February 2nd - measuring for curved molding

We have several arched windows, including this one in the office. Charles and Chris are measuring the arch so we can have a curved moulding fabricated.

We purchased all our mouldings from Bytown Mouldings in Carp. I did a lot of shopping around and found that Bytown could provide the product we wanted (paint grade but NOT MDF or pine) for the best price. All our mouldings (except for the curved bits) are American Yellow Poplar. It takes paint well, is much harder than pine and MDF so is more durable and doesn't get that beat-up look, doesn't bleed sap like pine and gives a sharper, crisper edge than MDF.

February 1st - trimming

Our house sale closed on Monday and we were busy all day back and forth with lawyering and banking etc. I took this whole week off from work as we had been expecting to move in this week. When it became obvious that we would not be able to move in as planned, I decided to take the time off anyway as I have a lot of vacation days I need to use up this year.

This photo shows me helping the crew out. I am squaring up the recess for the hinge in the door jamb. Yes, my hair is really messy - that is due in part to the famous "toque head" and the fact my hair was very long. I did get a hair cut a few days later.

Chris installing the casing

Chris has primary responsibility for installing the casing around the windows and the doors and has been doing a pretty fine job at it too (note the nice tight joint at the corner above his head). The shim is temporary placed behind the trim at the corner to hold the two pieces of casing in the same plane, while the glue cures.

Congratulations to Chris and Nancy! They are affianced, as Hercule Poirot would say, or engaged, as the rest of us would say.

A hanging lesson

Dave is responsible for hanging the doors. We purchased the doors as slabs, so they were not pre-hung, so the jambs needed to be built, hinges routed in door and jamb, and hung. This was not necessarily an easy task as some of the doors are quite heavy, especially the 36" wide 1 3/4" Safe'n'Sound doors. We used these thick doors on the quiet spaces (bedrooms) and the noise generating spaces (laundry room, bathrooms). The closets received the standard 1 3/8" thick doors. We do not have any sliding doors in the house.

Here, Dave is giving Sean a lesson on how to hang double doors, using the closet doors in the foyer. Sean was previously responsible for installing the door stop on all the doors, and this was the next step. All our doors are hung with ball bearing hinges that we purchased from Preston Hardware. We used three 3 1/2" hinges on the Safe'n'Sound doors, and either two or three 3" hinges on the 1 3/8" thick doors, depending on the width of the door.

According to an article by Larry Haun in Fine Homebuilding, a carpenter in the '50s was expected to hang 8 doors a day. I guess this was they way they did it then.
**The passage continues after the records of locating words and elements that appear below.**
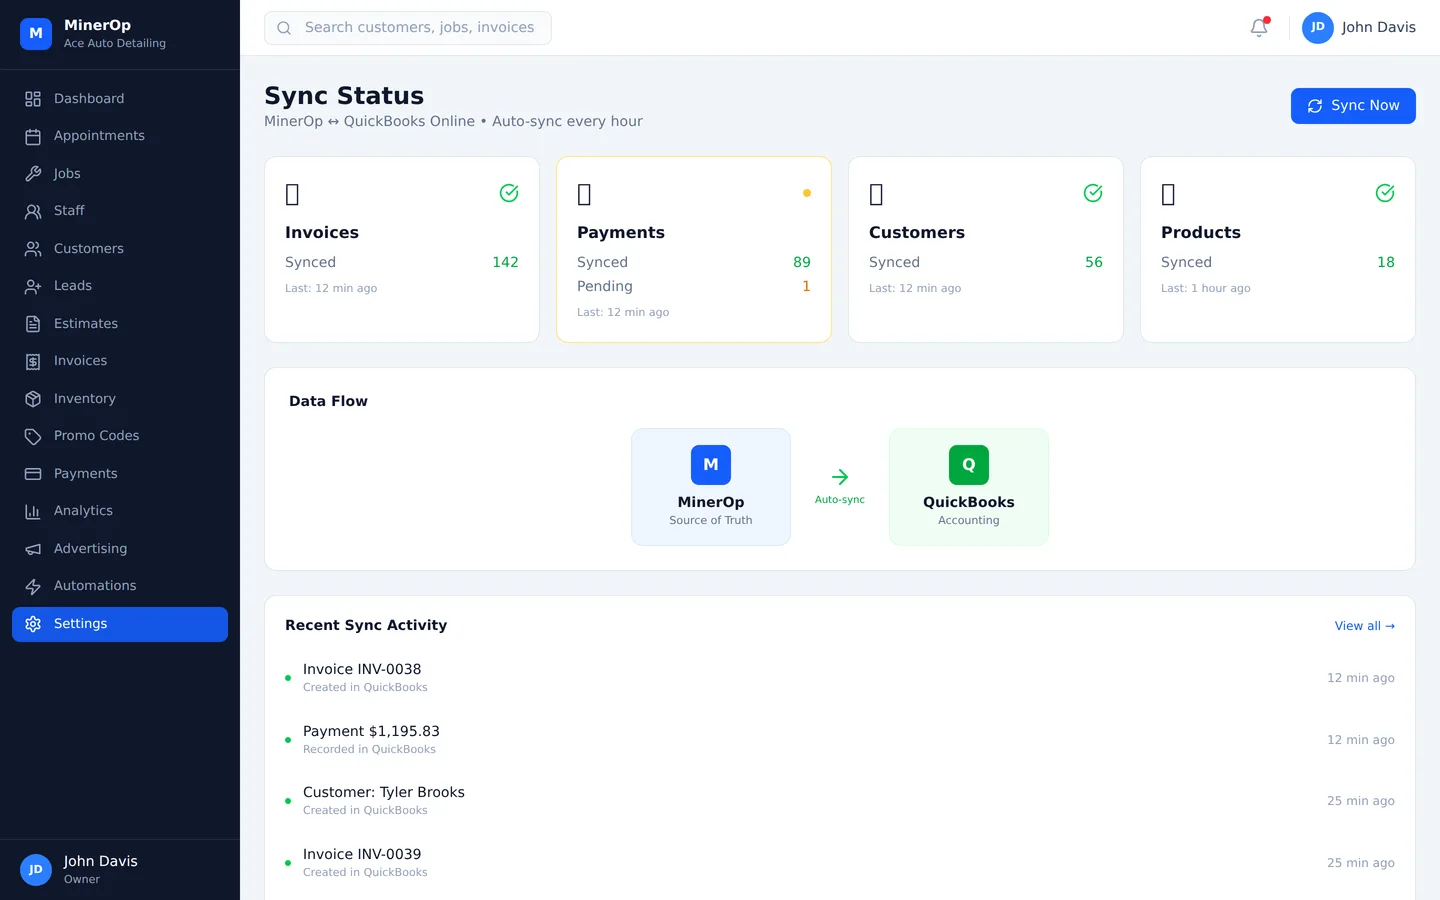The image size is (1440, 900).
Task: Select the Payments sync status card
Action: [x=693, y=249]
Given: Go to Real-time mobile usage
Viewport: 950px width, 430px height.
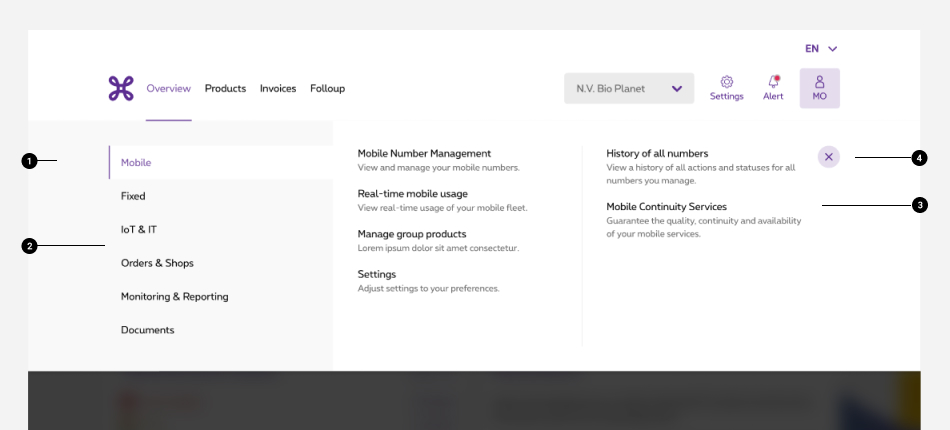Looking at the screenshot, I should click(412, 194).
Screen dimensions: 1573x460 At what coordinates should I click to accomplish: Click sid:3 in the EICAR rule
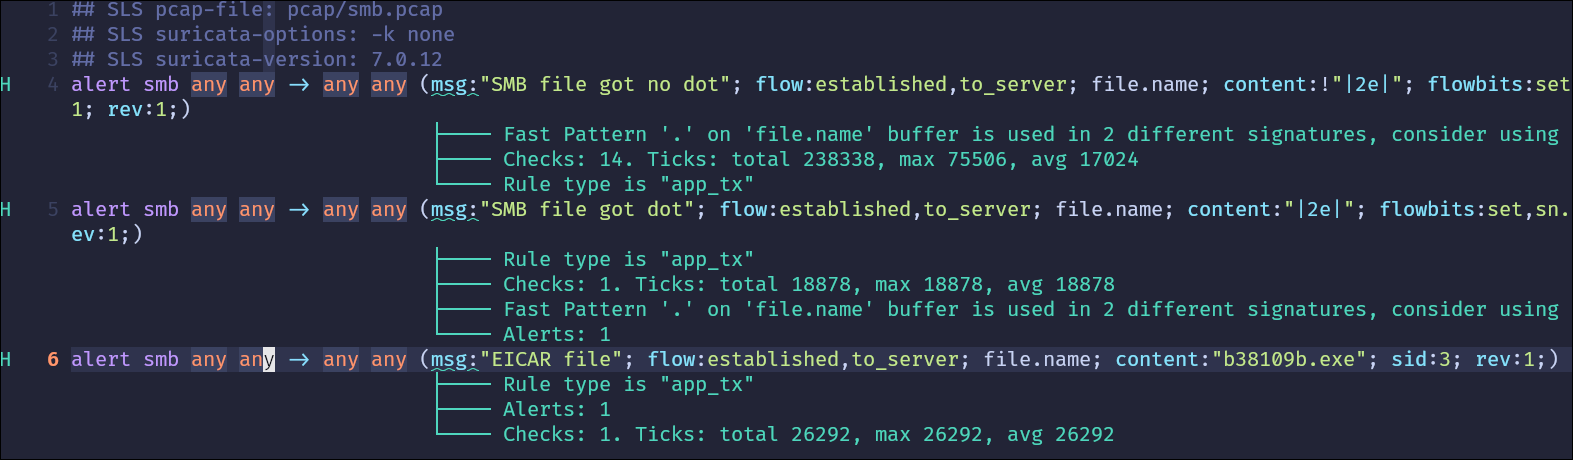click(1420, 360)
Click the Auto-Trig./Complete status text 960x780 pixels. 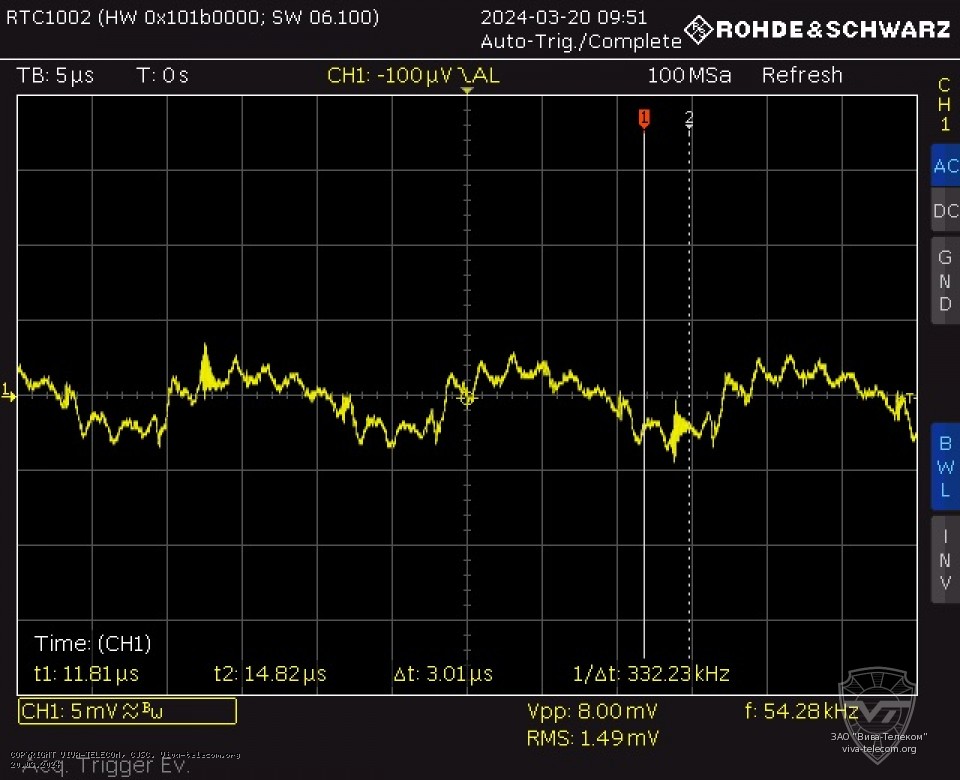[580, 41]
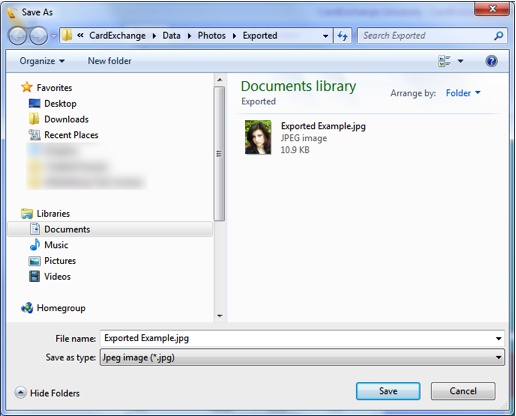Expand the Organize menu
This screenshot has height=416, width=516.
42,61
January 31st - door hanging in progress

The door hanging is going in earnest.

This is a photo of the master bedroom door in place. It has also been painted with one coat of the trim colour, Cable Knit (CC306 from Ben Moore). This 36" door is a 1-3/4" thick Safe'n'Sound door.

All the room doors, with the exception of the powder room, are 36" wide. This was part of the design to facilitate wheelchairs, should that ever be required - of course, we hope that will never be the case. That is also the reason why we do not have any sunken floors in this house, as that would introduce a potential barrier.
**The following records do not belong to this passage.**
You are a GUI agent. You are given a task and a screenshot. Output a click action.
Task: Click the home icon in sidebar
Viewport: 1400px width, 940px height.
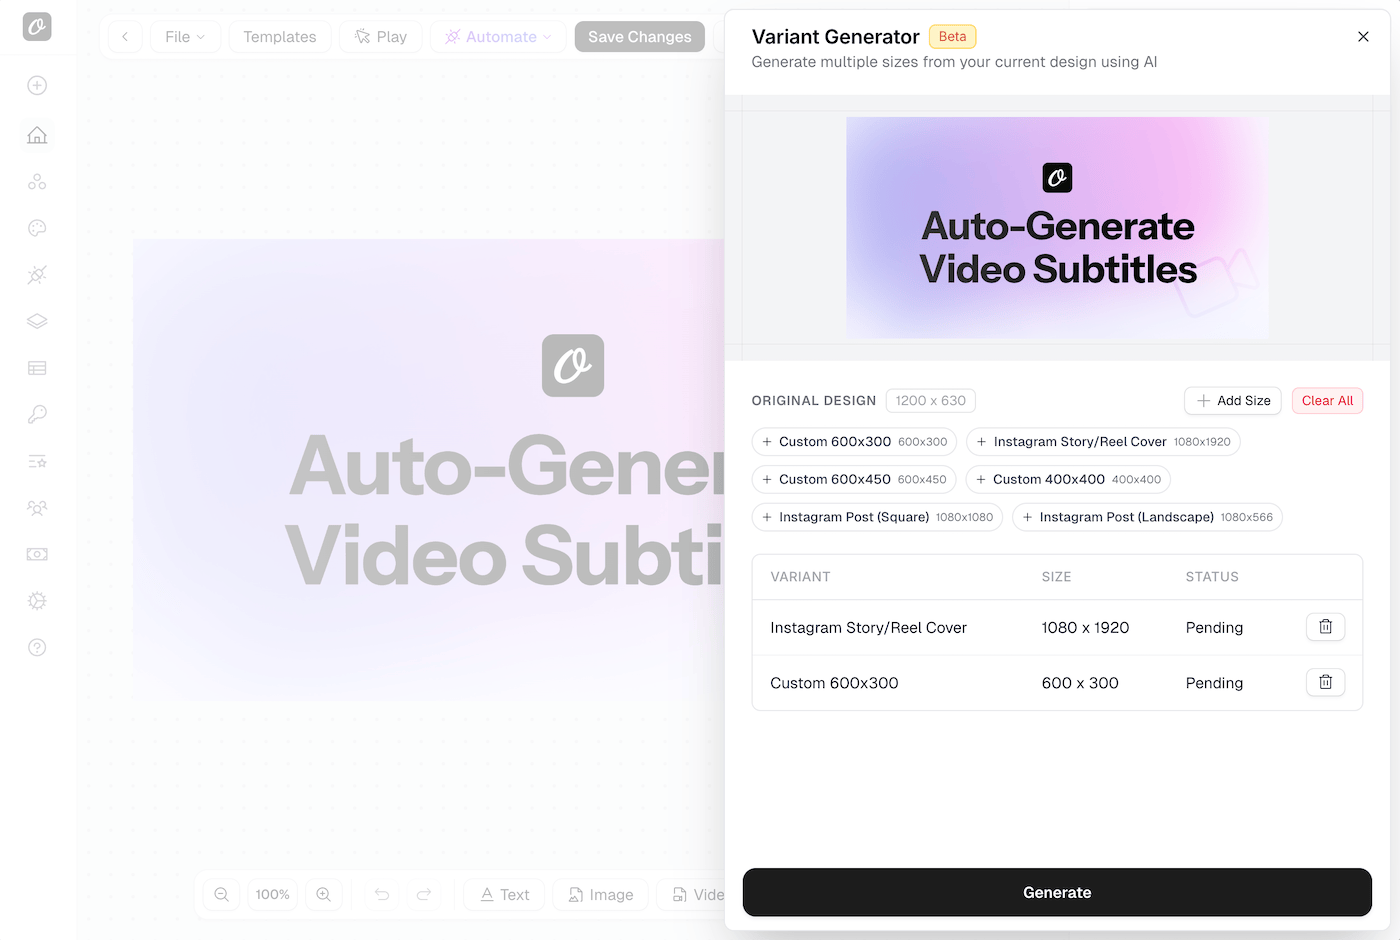(x=37, y=135)
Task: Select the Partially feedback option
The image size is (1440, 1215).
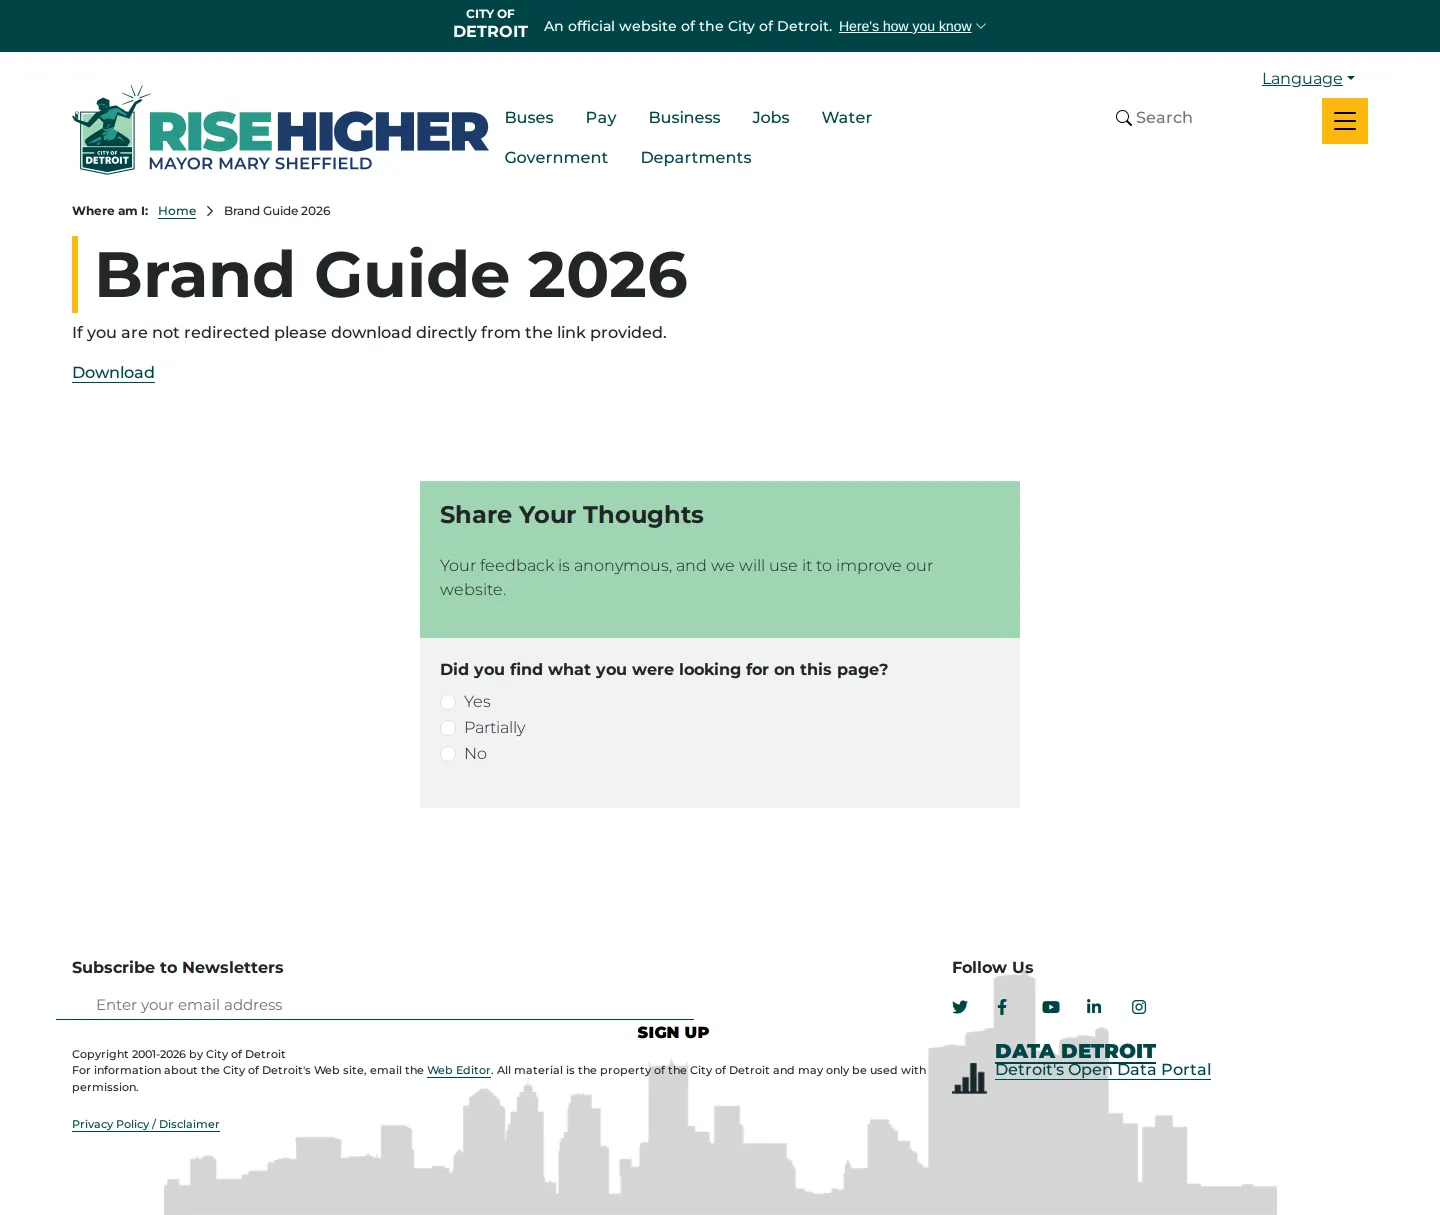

January 30th - garage doors

The garage doors arrived today - they are Garaga XL in claystone.
The XL means elongated panels, and claystone is Garaga's name for their taupe colour. There is a slight colour difference between the garage door and the aluminum trim, but it is not as pronounced as it looks in this photo (at least on my monitor).

January 27th - tub installed in master bath

The plumbers came today and installed the tub in the master bath. We are using the American Standard Town Square family of products in the master ensuite bath.

Since it is a large tub (42"x72"), a mortar bed is laid down before the tub is installed, this helps the support feet hold the tub so it doesn't move when it is filled with water. I later placed some insulation around the tub to help keep it warm when filled with water.